Davacı ile davalı sigorta arasında doğrudan sözleşme ilişkisi bulunmadığı, uyuşmazlığın sorumluluk sigortalarından kaynaklandığı, davalılar arasında ihtiyari dava arkadaşlığı bulunduğu, mutlak ticari dava niteliğindeki uyuşmazlıkta mahkememizin görevli olduğu anlaşılmıştır.
Davaya konu kazaya ilişkin olarak davalı … hakkında taksirle ölüme sebebiyet verme suçundan ceza soruşturması yürütüldüğü, soruşturma neticesinde kamu davası açıldığı, İzmir 16. Asliye Ceza Mahkemesinin 13/12/2011 tarih, … esas, … karar sayılı ilamı ile yapılan kusur incelemesine göre sanığın kusursuz olduğu, maktulün asli ve tam kusurlu olduğu gerekçesi ile sanık …’in beraatine karar verildiği, bu karara karşı katılanların temyiz yasa yoluna başvurduğu, Yargıtay 12. Ceza Dairesinin 07/04/2014 tarih, … esas ve … karar sayılı ilamı ile ” …sanığın kollukta verdiği ifadede olay öncesi öleni görmesi nedeniyle yavaşladığı ve yaklaştığı sırada yola giren yayaya fren yapmasına rağmen çarptığını beyan ettiği, trafik kazası tespit tutanağında ve bilirkişi raporlarında sanığın tali kusurlu kabul edilmesinin oluşa uygun olduğu, tüm dosya kapsamına göre tali kusurlu sanık hakkında mahkumiyet kararı verilmesi gerekirken beraat kararı verilmesinin kanuna aykırı olduğu…” gerekçesi ile söz konusu ilamın bozulmasına karar verildiği, bozma sonrasında yapılan yeni yargılamada 03/07/2014 tarih, … esas ve … karar sayılı ilam ile sanık …’in 1 yıl 8 ay hapis cezası ile cezalandırılmasına ve söz konusu cezanın ertelenmesine karar verildiği, katılanların bu karara karşı yeniden temyiz yasa yoluna başvurduğu, Yargıtay 12. Ceza Dairesinin 08/10/2015 tarih, … esas ve … karar sayılı ilamı ile anılan yerel mahkeme ilamının onanmasına karar verildiği ve kararın bu tarih itibariyle kesinleştiği görülmüştür.

__Verilen Bilgiler__:

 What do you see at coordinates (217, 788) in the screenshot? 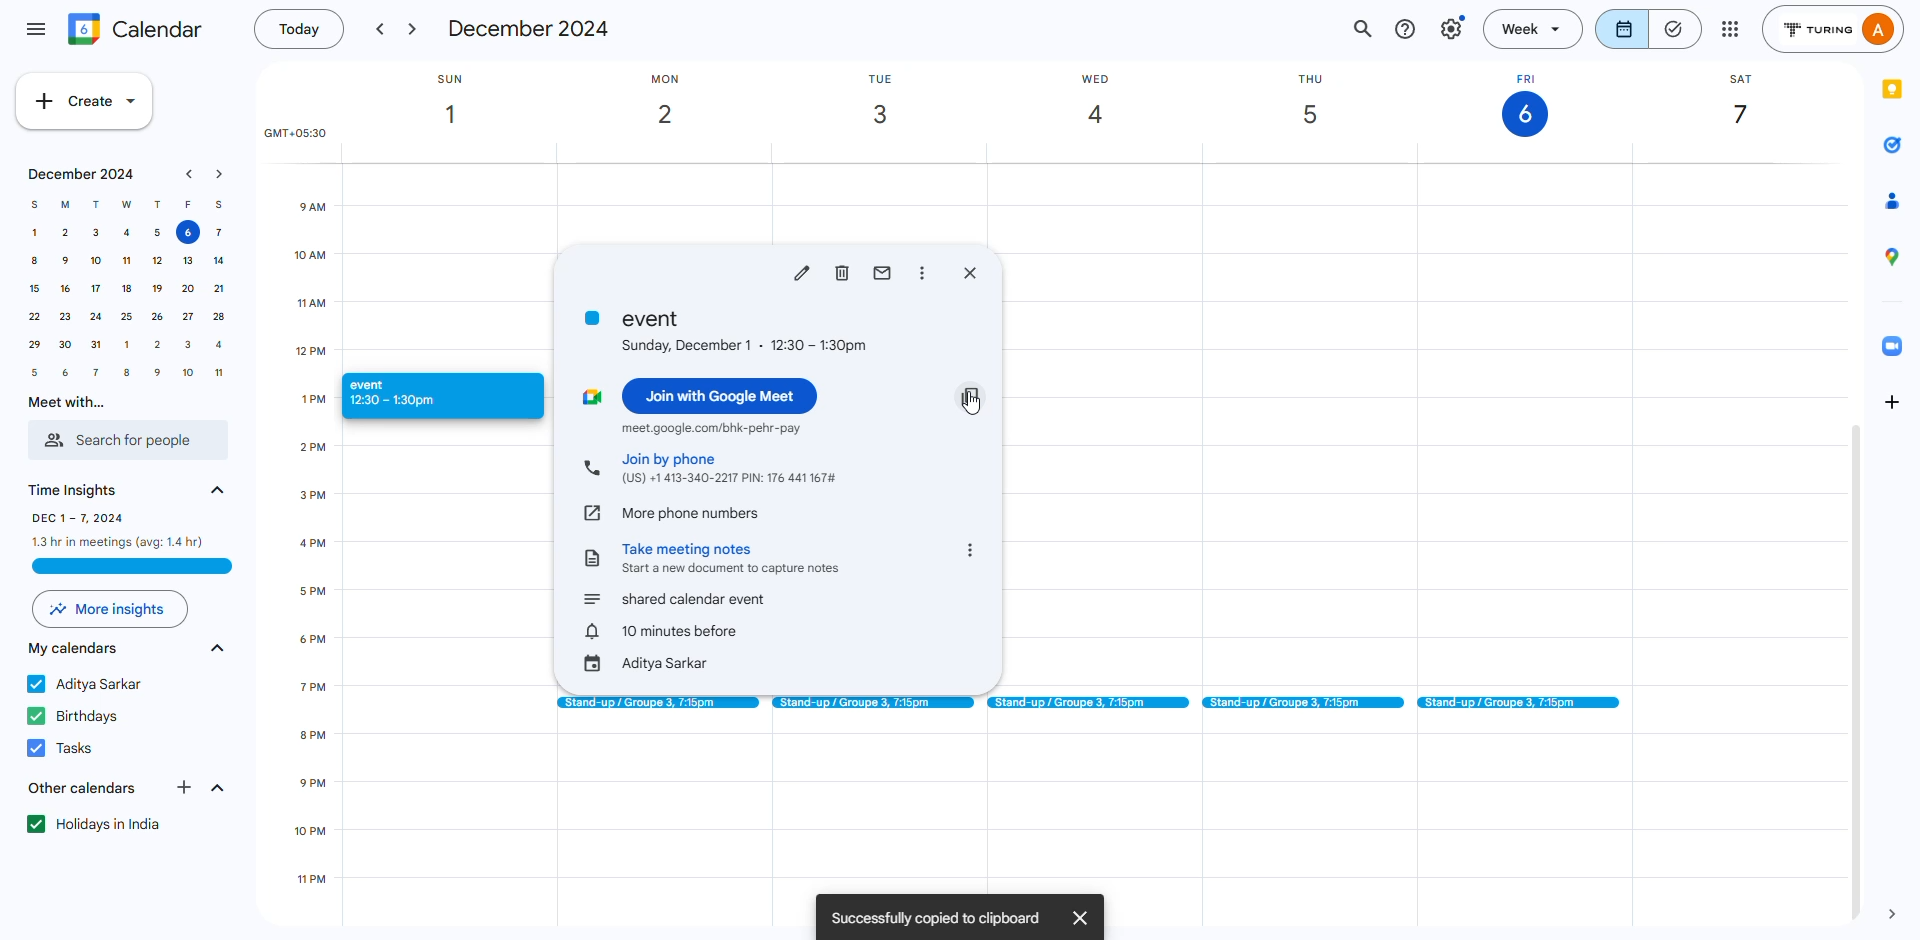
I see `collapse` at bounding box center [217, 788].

__Görev Ayrıntıları__: Trafik kazası davasıyla ilgili mahkeme kararı metnini, son cümlesinden sonra yazmayı sürdürün.

__Yazılı Cevap__:
Davacıların, yolun bakım ve onarımından sorumlu kamu görevlilerinin görevlerinde ihmal gösterdiği iddiası ile suç duyurusunda bulunduğu, yapılan soruşturmada ilgili idarece soruşturma izni verilmediği, müştekilerce yapılan itirazın İzmir Bölge İdare Mahkemesinin 27/03/2012 tarih ve … esas, … karar sayılı ilamı ile reddine karar verildiği, bu nedenle İzmir Cumhuriyet Başsavcılığının 16/04/2012 tarih ve … soruşturma, … karar sayılı kararı ile ilgili kamu görevlileri hakkında inceleme yapılmasına yer olmadığına dair kovuşturmaya yer olmadığı kararı verildiği görülmüştür.
Davalı … Sigorta A.Ş’nin 19/07/2018 tarihli cevabı yazısına göre davacıların dava öncesinde 2011 yılında adı geçen davalı sigortaya müracaatta bulundukları, sigorta şirketi tarafından alınan aktüerya raporuna istinaden 07/09/2012 tarihinde davacılar … ve …’a ayrı ayrı 4.645,59 TL olacak şekilde toplam 9.291,18 TL ödeme yapıldığı, ödemeye ilişkin dekont sunulduğu, ancak taraflar arasında herhangi bir ibraname düzenlenmediği anlaşılmıştır.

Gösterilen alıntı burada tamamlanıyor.